Di mana dalam Akta Serah Terima yang ditandatangani bersama tersebut, seluruh wilayah Dutch East Indies diserahkan ke Indonesia. Papua termasuk dalam wilayah Dutch East Indies yang serah terimakan. Sementara Timor Leste memang bukan wilayah Dutch East Indies. Jadi jelas berdasarkan akta yang sah, bahwa Papua barat BUKAN daerah jajahan Indonesia, melainkan memang wilayah Indonesia. Tidak juga bisa memerdekakan diri lalu bergabung menjadi anggota persemakmuran Inggris yang seluruhnya adalah bekas wilayah Inggris.

Organisasi Papua Merdeka merupakan gerakan segelintir oknum separatis yang mengancam kedaulatan dan keutuhan wilayah Republik Indonesia. Mereka melakukan yang cara-cara sangat ekstrim dan penuh rekayasa serta konspirasi anasir asing dalam memecah Provinsi Papua dan Papua Barat keluar dari Pemerintahan Indonesia. Cara-cara ekstrim seperti pemberontakan yang dilakukan oleh Tentara Pembebasan Nasional Papua Barat.

Pembentukan sayap militer ini jelas menjadi ancaman bagi keamanan negara yang pastinya merugikan masyarakat Papua itu sendiri. Keberadaan mereka menimbulkan konflik dengan militer Indonesia hingga terjadinya kontak senjata dan timbulnya korban jiwa. Bahkan mereka melakukan dialog diplomatik terhadap negara-negara serumpun (melanesia) dengan tujuan menginternasionalisasi isu Papua untuk dapat pengakuan sebagai sebuah negara, hal ini jelas-jelas merugikan kedaulatan NKRI dimana beberapa negara melaniesia telah ikut campur kedaulatan Indonesia.

Kembali kepada persoalan, OPM, Memutar Balik Fakta Demi Kekuasaan? Kelompok separatis seperti OPM yang dipimpin oleh Benny Wenda adalah orang yang tamak dan curang, hanya mementingkan kepentingan pribadi. Mereka adalah orang-orang egois seperti perompak yang merusak dan membahayakan keselamatan orang lain untuk tujuan pribadi. Lihat saja dalam situs http://secure.avaag.org tersebut terdapat kecurangan dalam perhitungan dukungan.

Sampai dengan Pkl 14.27 WIB sudah 2.280 dukungan, padahal pada pkl 09.23 WIB baru sekitar 800 dukungan.
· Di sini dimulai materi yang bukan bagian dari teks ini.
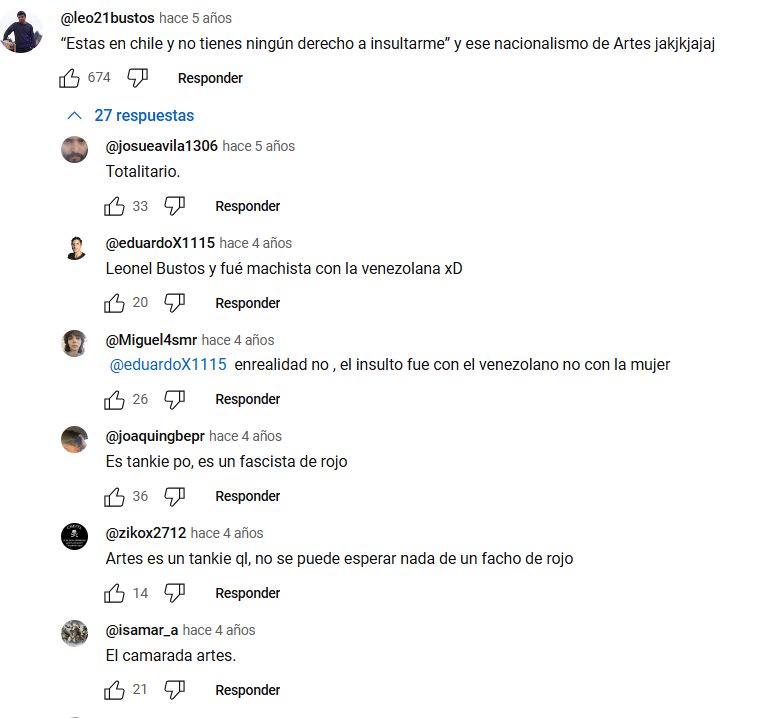Dislike @eduardoX1115's reply
Viewport: 784px width, 718px height.
[174, 303]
Peningkatan drastis terjadi setelah pukul 11.00-14.25. Dari monitor pkl 13.47-13.57 (10 menit), statistik pemberi dukungan terbesar justru dari Indonesia (15 vote) dengan nama tertulis seperti Annisa, Jawahir, Jauhari, Mohammad, Rahmalia, Abdul Chalim dll yang relatif bukan etnis Papua dan kemungkinan tidak pernah tinggal di Papua. Selain itu dalam 10 menit yang memberi vote adalah Australia (8), United Kingdom (2), dan masing2 satu untuk New Zealand, Spain, US, Finlandia, Belanda, Hongkong.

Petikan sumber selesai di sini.